2 weeks until summer school. Maria was accepted to Extended School Year. Gulp! Different school. Different teachers. Different aide. Starts earlier and is farther away. It’s 3 hrs/day M-Th for 4 wks. She’ll miss the last day or 2 because that’s when she’s having hip surgery. Big Gulp.

MRI Results

Sunday, May 1st, 2011

Maria’s sedated brain MRI was scheduled for June 6, but they had a cancellation this week so we took it. Fortunately, they called me one more time the evening before the procedure and mentioned which hospital it was scheduled in–which is a good thing, because we would have been at the other hospital at 7am!!

Neurologist called with the results. He said there were no unexpected patterns, signals, or findings. Maria has less white matter than others, but we knew that. The white matter present has no disease, irritation, or infection. That means she doesn’t have MS (whew! glad I didn’t know that was a possibility!) The ventricles look ok. I wrote down “with high pressure, you can see edema, but that’s the neurosurgeon’s area”. I don’t know if he saw edema or if he meant if there was high pressure in the brain (which is what would cause the optic atrophy getting worse), then there would be edema and there was no edema, so he thinks there’s no high pressure?? I’m not sure what he meant.

He did see some fluid in the left mastoid, which is near the sinus-like cavity below the left ear. It doesn’t mean it’s an active infection, but it doesn’t mean it’s not. He wants me to call Maria’s pediatrician. I told him Maria had a hearing test at the school several weeks ago and one of her ears showed high pressure, like infection, but I couldn’t remember which ear. When I went back to check her report, it was the left ear back then too…..that worries me a bit (esp since I’m leaving town soon). I’m going to try and get her in before I leave.
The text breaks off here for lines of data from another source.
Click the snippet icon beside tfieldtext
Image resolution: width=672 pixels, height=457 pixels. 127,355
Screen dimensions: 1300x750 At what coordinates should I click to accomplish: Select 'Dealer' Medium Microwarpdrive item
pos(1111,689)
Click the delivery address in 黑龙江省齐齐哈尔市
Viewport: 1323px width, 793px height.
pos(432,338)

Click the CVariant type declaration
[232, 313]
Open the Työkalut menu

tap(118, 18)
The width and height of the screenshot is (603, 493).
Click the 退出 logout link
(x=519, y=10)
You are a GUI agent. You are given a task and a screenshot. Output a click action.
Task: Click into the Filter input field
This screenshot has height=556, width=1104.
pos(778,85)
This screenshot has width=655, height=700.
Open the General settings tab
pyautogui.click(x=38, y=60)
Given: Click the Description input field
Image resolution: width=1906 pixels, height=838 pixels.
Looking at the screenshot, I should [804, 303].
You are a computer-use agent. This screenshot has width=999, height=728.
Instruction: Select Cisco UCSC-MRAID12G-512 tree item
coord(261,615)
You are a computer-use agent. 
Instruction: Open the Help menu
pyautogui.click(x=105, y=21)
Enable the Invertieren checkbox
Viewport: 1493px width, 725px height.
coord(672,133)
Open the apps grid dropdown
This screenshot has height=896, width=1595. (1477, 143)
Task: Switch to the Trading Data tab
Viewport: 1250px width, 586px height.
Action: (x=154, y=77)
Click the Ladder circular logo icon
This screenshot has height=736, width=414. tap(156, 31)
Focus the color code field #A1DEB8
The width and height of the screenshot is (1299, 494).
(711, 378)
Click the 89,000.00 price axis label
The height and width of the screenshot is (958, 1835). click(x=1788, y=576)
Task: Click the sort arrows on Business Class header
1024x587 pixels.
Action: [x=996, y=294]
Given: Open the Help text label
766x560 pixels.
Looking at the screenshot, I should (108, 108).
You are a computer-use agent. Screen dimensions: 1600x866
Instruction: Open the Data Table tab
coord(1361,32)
Neurologist said he’d email the neurosurgeon to tell him his findings and let him decide if it’s worth the risk to stick a needle in Maria’s head. I think he sees nothing to indicate high pressure in the brain. Then he called me back and asked if the eye doc had ever done a visual evoked response (VER) or an electroretinogram (ERG). I said I wasn’t sure. He said, you’d know it if he did, you have to stick electrodes on the head to do it. He said kids with CVI (cortical visual impairment) may or may not have the visual evoked response present, but the ERG should be there regardless of CVI. So that will give us 2 more pieces of info. Then it goes back to the eye doc’s court because it is an eye problem. Hmmmmm.

Even though I’ve called the neurosurgeon several times, I haven’t gotten a call-back. I’m hoping an email from the neurologist will get a rise out of him (of course I thought the “Maria’s shunt may need to be re-set since she had a sedated MRI” would get him, but that was Thursday and this is Sunday, so I guess not.)

On the bright side, Maria has been so smiley and sweet lately. She’s back to eating well almost every meal, and her drinking has improved, although not where I’d like it to be, but it’s better than it was!